> **Text block**
Focused screening of hM₃ receptor mutants to optimize CNO stimulation of PI hydrolysis in HEK T cells. (A) Receptor-activated PI hydrolysis in HEK T cells transfected with a third-generation clone “118” (□) identified by the yeast screen and wild-type rM₃Δi3 receptor (■) treated with ACh (Upper) or CNO (Lower). (B) Similarly, wild-type (■) human M₃ receptors with the indicated single Y149H (□) and Y149C (●) or multiple mutations [Y149C, A239G (○); hM₃ DREADD], found in yeast screen clones, were transiently expressed in HEK T cells to measure receptor activation after treatment with either ACh (Upper) or CNO (Lower). Data of accumulated radiolabeled inositol 1-phosphate ([3H]-IP₁) are normalized to maximal ACh-mediated response in HEK T cells expressing either wild-type rM₃Δi3 (A) or wild-type hM₃ (B) receptors. Values shown are mean ± SEM from representative assays performed in duplicate.

Fig. 3.

> **Provided records**
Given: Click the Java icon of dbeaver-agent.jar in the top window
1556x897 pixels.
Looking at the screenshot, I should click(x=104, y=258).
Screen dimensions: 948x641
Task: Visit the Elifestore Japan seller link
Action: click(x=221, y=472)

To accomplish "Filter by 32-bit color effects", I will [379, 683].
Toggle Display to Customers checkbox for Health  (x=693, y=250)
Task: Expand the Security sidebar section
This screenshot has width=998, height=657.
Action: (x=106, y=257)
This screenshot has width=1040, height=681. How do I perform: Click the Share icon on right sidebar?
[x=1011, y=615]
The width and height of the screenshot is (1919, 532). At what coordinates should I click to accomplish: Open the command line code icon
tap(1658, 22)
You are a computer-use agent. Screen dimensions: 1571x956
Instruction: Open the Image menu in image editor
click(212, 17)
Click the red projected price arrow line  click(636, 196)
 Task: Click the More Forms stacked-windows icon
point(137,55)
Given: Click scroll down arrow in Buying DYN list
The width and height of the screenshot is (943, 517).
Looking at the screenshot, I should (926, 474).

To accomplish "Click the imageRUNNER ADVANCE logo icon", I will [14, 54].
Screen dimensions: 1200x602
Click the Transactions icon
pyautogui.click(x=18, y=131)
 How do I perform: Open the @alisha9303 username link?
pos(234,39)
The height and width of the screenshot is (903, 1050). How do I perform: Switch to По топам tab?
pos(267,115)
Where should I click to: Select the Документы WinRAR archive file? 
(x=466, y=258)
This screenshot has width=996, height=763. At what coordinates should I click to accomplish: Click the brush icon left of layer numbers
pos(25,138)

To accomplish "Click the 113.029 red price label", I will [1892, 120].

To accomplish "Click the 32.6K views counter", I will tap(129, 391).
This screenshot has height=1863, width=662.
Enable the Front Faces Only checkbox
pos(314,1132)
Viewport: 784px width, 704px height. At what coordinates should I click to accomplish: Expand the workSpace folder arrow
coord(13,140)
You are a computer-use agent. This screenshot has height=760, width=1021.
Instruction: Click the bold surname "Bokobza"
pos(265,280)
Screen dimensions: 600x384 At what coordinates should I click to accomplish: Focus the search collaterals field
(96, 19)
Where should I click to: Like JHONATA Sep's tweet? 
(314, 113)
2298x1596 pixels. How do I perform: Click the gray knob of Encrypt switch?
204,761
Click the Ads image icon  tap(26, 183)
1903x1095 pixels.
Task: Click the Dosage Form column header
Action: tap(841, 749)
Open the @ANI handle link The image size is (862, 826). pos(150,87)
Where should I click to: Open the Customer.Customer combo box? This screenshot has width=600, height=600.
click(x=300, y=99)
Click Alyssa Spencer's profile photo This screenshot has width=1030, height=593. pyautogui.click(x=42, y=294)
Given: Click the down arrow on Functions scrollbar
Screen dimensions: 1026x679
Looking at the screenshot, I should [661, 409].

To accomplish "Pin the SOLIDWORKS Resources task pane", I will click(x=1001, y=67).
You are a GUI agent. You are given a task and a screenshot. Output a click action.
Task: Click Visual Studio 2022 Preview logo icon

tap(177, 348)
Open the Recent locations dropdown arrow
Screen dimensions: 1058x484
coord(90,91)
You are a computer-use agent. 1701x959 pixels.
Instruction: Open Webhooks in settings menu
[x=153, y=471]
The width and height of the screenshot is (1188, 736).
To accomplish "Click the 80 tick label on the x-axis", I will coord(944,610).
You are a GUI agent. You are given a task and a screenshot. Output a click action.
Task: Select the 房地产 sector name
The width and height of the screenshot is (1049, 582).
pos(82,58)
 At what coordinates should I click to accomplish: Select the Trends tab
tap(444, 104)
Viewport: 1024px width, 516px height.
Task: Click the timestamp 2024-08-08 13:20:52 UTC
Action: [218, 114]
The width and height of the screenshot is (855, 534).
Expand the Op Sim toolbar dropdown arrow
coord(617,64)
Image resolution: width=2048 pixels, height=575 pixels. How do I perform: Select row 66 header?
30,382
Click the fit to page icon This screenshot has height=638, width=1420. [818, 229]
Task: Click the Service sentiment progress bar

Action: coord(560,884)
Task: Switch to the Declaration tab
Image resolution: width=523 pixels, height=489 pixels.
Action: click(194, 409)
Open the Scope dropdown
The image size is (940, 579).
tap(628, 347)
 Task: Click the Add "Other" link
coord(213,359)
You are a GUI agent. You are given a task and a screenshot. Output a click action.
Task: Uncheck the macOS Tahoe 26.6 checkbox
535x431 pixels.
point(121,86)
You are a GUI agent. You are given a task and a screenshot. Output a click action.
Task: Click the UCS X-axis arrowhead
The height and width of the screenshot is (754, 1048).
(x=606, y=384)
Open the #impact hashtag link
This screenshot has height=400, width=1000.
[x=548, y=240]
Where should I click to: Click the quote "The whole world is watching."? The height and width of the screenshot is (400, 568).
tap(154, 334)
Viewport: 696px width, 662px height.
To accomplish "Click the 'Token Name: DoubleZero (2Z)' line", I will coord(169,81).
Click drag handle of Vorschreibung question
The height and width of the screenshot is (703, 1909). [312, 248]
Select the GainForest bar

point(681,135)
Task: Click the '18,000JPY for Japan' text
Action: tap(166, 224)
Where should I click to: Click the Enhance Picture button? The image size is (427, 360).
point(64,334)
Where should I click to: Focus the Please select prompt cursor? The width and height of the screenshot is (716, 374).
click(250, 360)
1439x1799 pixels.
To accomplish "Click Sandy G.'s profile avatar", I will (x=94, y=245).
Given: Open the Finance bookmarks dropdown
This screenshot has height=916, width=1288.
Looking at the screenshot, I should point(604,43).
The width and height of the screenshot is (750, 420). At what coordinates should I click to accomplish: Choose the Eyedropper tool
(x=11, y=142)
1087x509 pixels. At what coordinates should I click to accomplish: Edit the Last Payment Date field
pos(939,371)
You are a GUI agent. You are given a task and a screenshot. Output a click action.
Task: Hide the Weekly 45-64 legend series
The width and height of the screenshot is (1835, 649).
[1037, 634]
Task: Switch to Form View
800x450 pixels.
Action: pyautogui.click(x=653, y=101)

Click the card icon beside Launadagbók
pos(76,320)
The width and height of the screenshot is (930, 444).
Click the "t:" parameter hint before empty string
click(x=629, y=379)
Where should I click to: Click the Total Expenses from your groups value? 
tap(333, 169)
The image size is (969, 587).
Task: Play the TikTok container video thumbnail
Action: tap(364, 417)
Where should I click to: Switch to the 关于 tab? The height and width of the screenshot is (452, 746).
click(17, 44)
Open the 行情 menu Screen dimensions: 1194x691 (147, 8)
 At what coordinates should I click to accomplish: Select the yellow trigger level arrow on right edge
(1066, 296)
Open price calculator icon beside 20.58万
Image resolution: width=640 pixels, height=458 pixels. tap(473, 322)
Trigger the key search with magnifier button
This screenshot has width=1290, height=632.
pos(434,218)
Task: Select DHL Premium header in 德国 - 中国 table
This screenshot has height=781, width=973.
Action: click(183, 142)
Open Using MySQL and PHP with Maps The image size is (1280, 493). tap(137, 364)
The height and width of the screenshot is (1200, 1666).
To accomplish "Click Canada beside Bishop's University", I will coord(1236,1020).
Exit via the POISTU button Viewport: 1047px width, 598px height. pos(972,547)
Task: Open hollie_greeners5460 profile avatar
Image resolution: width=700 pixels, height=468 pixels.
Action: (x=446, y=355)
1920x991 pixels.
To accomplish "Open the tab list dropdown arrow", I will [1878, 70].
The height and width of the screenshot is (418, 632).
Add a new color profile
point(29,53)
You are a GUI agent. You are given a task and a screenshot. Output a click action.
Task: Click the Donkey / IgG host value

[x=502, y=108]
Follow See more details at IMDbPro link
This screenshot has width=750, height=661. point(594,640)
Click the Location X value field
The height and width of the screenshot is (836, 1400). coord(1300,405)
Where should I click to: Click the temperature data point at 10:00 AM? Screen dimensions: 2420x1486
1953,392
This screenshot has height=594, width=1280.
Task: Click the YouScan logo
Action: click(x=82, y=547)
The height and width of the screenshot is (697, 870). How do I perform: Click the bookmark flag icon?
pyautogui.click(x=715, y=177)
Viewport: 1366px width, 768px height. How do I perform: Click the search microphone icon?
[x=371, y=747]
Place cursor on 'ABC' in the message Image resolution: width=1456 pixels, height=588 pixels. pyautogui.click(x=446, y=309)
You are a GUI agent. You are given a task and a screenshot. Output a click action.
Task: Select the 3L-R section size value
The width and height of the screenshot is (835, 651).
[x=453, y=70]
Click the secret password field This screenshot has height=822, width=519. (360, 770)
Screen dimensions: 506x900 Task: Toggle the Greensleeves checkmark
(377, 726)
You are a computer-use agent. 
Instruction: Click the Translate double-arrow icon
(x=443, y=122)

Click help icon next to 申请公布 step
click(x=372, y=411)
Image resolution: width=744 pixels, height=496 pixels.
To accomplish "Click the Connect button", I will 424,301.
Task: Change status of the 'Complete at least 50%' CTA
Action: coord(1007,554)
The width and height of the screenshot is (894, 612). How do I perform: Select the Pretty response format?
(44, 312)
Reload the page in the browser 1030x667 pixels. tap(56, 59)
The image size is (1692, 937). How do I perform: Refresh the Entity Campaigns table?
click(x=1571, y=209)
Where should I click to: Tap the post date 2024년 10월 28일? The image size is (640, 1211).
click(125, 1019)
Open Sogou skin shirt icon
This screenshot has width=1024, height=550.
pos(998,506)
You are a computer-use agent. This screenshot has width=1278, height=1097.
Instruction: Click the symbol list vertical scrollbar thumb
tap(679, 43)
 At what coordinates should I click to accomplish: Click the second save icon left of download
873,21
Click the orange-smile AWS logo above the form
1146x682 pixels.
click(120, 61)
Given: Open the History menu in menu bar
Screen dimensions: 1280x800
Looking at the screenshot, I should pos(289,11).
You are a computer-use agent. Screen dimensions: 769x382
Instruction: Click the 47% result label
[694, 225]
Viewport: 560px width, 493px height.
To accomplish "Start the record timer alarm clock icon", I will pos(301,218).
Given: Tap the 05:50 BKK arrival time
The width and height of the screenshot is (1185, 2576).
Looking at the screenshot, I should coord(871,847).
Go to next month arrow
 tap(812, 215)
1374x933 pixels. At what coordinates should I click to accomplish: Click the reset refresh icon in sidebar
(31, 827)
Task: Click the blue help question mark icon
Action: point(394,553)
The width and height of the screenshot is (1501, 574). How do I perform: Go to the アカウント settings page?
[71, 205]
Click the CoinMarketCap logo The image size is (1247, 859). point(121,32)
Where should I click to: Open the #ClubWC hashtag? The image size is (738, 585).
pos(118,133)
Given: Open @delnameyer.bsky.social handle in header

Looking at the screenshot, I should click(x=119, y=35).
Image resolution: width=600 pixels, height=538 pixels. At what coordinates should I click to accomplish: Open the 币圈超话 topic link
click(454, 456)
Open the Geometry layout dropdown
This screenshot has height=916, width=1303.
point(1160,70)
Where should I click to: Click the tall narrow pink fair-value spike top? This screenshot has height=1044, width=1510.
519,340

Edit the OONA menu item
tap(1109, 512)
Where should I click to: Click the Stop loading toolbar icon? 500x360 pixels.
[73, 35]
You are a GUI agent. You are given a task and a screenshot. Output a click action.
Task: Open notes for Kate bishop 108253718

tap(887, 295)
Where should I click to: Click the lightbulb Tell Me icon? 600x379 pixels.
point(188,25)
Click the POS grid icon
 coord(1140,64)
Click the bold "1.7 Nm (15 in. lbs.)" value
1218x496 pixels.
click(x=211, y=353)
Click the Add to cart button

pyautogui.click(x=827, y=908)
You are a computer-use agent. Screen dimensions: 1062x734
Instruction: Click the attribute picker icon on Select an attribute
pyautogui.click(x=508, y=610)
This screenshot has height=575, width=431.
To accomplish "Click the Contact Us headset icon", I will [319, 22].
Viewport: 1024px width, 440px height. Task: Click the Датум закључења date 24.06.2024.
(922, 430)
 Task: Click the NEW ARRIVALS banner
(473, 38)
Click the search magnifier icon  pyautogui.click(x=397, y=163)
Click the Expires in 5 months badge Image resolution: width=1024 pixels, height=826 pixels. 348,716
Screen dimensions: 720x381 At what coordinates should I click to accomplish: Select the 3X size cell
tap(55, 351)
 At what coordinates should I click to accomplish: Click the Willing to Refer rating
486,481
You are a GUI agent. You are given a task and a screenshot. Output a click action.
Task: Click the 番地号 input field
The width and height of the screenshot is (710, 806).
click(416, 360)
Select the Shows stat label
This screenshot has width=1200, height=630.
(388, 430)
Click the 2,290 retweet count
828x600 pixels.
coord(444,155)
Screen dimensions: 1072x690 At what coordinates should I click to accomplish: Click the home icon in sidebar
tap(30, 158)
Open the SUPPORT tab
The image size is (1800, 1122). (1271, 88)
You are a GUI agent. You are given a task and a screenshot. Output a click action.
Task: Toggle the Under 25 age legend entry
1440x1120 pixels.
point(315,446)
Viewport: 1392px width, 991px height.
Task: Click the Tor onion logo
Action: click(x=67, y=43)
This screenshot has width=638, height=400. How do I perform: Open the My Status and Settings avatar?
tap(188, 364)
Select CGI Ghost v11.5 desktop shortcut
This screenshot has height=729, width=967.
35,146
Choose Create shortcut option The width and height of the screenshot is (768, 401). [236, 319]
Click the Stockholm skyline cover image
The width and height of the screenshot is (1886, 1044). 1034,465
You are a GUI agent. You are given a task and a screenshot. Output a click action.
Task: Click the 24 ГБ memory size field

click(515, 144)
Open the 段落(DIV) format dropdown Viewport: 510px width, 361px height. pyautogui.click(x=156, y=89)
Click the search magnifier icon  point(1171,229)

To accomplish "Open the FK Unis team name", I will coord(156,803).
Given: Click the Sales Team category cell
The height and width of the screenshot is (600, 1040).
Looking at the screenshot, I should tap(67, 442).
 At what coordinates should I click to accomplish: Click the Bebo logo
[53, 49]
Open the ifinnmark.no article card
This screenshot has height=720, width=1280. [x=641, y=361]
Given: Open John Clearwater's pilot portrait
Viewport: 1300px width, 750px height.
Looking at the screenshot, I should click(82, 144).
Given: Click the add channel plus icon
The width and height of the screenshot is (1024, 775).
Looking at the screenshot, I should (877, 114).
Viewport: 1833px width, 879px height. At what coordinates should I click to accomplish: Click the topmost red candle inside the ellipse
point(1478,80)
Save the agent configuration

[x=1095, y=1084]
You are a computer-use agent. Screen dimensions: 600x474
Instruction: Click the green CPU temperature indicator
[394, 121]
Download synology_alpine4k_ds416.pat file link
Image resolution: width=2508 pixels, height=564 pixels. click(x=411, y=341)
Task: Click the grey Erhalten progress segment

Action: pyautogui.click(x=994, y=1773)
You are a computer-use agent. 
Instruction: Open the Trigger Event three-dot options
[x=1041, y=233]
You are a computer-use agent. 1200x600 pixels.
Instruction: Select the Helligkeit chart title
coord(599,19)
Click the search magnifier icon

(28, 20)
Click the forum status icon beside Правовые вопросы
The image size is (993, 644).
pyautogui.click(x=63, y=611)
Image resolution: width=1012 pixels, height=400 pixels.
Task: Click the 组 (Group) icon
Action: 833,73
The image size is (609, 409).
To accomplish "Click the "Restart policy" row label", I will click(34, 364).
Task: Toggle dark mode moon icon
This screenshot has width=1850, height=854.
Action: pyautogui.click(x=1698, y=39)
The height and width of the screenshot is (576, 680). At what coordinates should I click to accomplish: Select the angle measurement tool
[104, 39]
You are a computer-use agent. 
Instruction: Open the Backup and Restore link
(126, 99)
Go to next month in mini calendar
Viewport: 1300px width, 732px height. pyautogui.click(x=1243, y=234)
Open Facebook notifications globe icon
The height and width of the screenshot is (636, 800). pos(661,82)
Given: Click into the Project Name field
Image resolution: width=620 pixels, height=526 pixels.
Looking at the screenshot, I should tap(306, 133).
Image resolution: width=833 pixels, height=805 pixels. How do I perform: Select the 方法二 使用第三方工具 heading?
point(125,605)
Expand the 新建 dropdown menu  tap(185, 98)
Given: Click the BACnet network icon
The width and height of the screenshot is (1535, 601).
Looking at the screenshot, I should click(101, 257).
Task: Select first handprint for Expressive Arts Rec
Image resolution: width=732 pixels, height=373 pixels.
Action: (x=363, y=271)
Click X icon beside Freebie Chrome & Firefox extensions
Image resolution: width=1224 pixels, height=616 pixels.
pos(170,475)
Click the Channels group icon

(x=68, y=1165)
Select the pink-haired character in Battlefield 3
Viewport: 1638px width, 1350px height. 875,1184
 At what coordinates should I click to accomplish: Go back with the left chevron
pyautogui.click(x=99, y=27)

> **Exercise tasks**
1. In the figure caption on hM₃ receptor mutants, which mutations together make up the hM₃ DREADD?
2. Write what follows the end of the figure caption on hM₃ receptor mutants.

> **Exercise responses**
1. Y149C and A239G.

2.
Functional characterization of HA-epitope tagged wild-type and DREADD hM₃ receptors in immortalized hPASMC. (A) Drug-induced PI hydrolysis in immortalized hPASMCs stably expressing wild-type (hM₃) or DREADD (hM₃D) receptors. Shown are mean ± SEM values of a representative experiment performed in duplicate comparing [3H]-IP₁ accumulation after ACh or CNO treatment of hM₃ (■ or ●, respectively) or hM₃D (□ and ○, respectively) cells. (B) Calcium mobilization resulting from delivery of ACh or CNO to hM₃ (■ or ●, respectively) or hM₃D (□ or ○, respectively) expressing immortalized hPASMCs. A representative experiment, performed in quadruplicate, with mean values of Ca²⁺ mobilization in relative fluorescent units (RFU), is shown. (C and D) A representative experiment determining change in ERK-1/2 phosphorylation compared with p90 ribosomal S6 kinase loading control after incubating 1 μM of the indicated drugs for 5 min with immortalized hPASMCs expressing either wild-type (C) or DREADD hM₃ (D) receptors by immunoblot (Upper) with quantification of ERK-1/2 phosphorylation (Lower) from three independent experiments with significant differences (∗, P < 0.001) between drug and vehicle treatment as determined by one-way ANOVA is shown.

Fig. 4.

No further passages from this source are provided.